I think I could have done a really good job. I think the last election was deeply flawed and that there were so many unprecedented problems in that election that it's almost hard to make sense of.
Sources for both the New York Times and Washington Post have said that Clinton has not ruled out a presidential bid and is actively keeping an eye on it, which is overwhelmingly evident to those who have been tracking her latest remarks.

The possible late entrances — from Clinton, Bloomberg, and Holder — indicate the growing worry over not only the direction of the Democrat field but the Democrat Party's ability to defeat Trump in 2020. While Democrat voters are more open to radical policies, such as Medicare for All and multitrillion dollar proposals to combat climate change, there are growing concerns that those proposals will not bode well for the left in a general election matchup.

Despite that, Sanders, who remains a top-tier candidate, is boldly running with his multitrillion-dollar, big government proposals and has garnered support from three individuals largely demonstrative of the ideological divide within the party: Reps.
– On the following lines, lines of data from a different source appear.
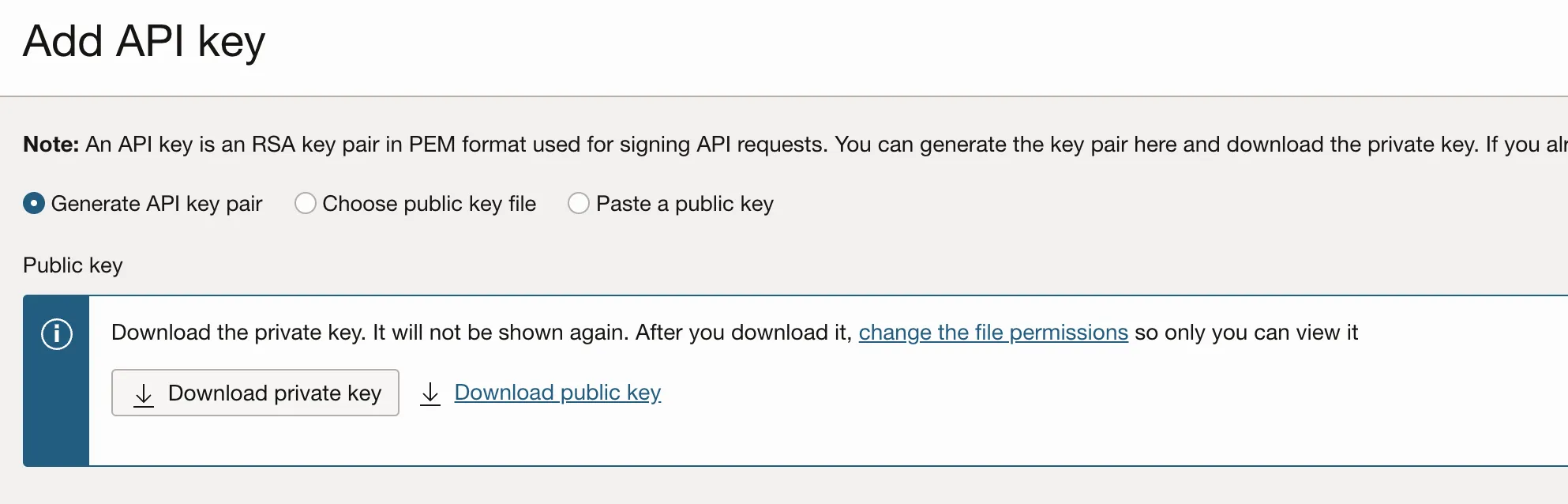Click the Download private key button
Image resolution: width=1568 pixels, height=504 pixels.
(x=255, y=393)
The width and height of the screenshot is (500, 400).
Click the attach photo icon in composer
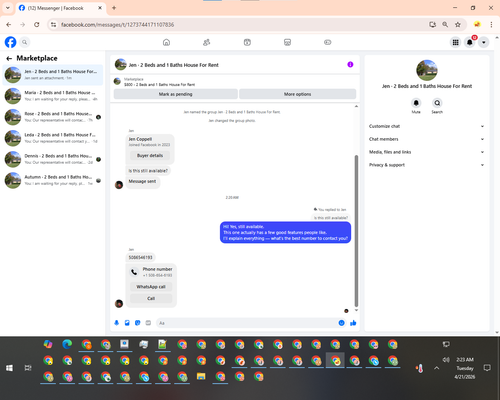pyautogui.click(x=127, y=323)
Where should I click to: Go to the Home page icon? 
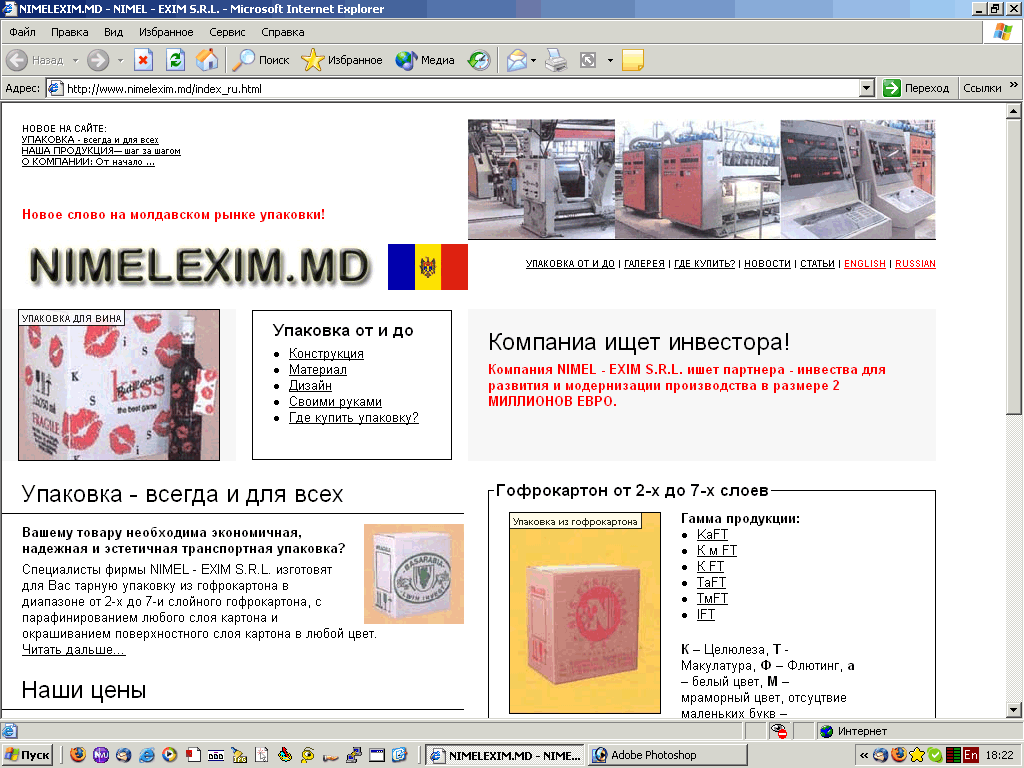pos(207,60)
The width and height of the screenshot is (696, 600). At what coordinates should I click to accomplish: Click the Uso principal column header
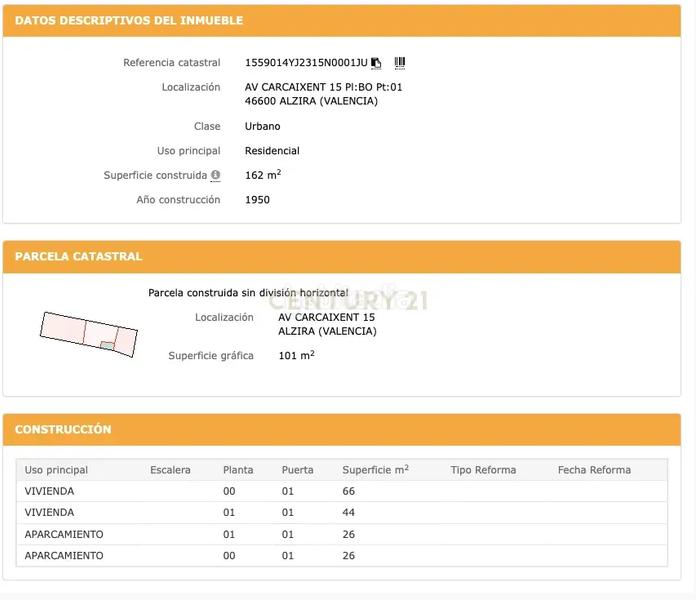56,470
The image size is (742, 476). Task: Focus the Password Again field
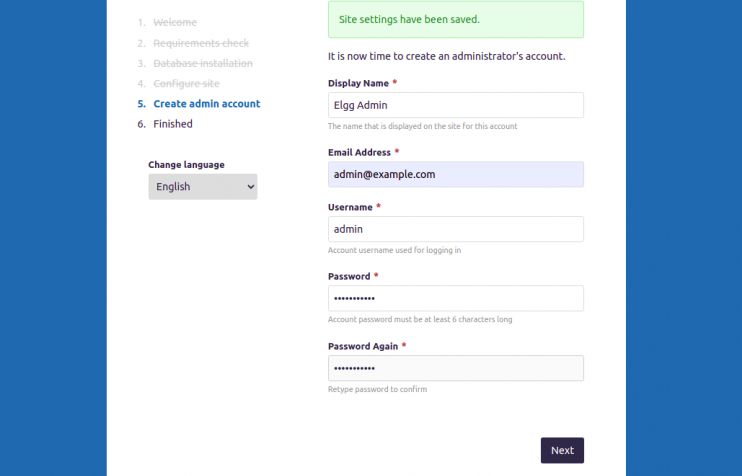(x=455, y=368)
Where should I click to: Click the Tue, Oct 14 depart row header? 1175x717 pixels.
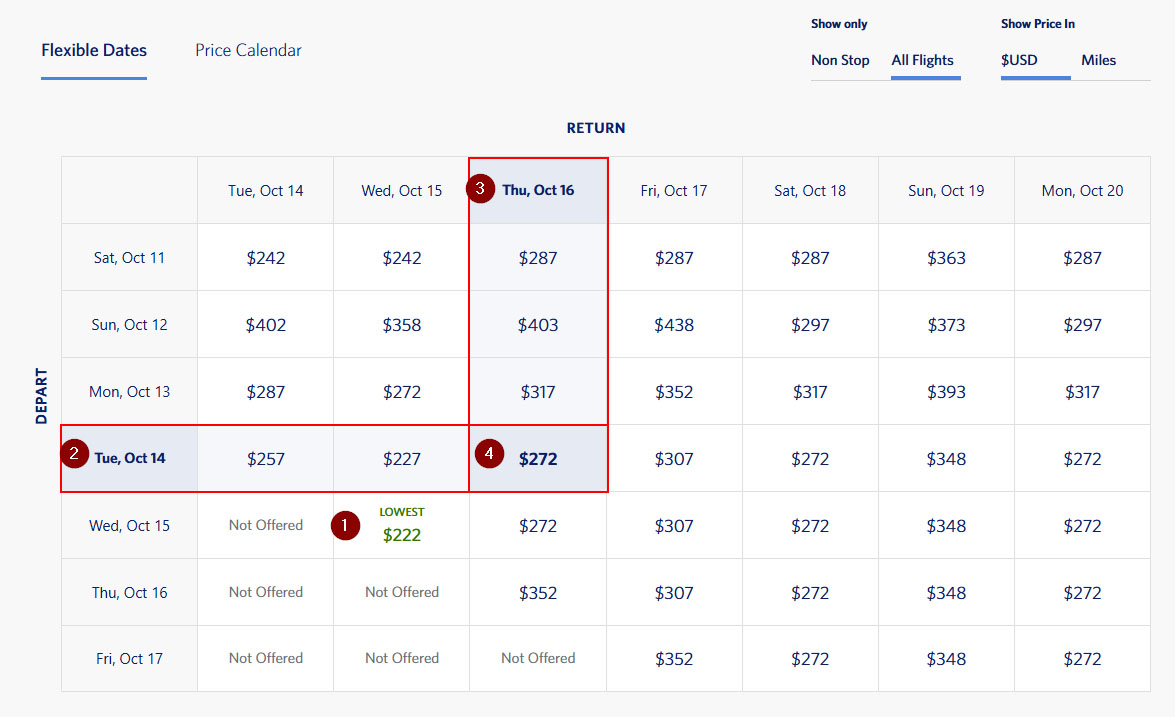(130, 458)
Alexandria Ocasio-Cortez (D-NY), Rashida Tlaib (D-MI), and Ilhan Omar (D-MN).

Ocasio-Cortez's infamous feud with Pelosi over the summer was almost a foreshadowing of the internal strife to be seen within the Democrat Party in the presidential primary. There is an ongoing, although largely unsaid, matchup between establishment Democrats and the unabashedly socialist "new" left. Ultimately, the Democrat establishment worries the progressive flank will hand Trump, and his MAGA agenda, four more years in the White House.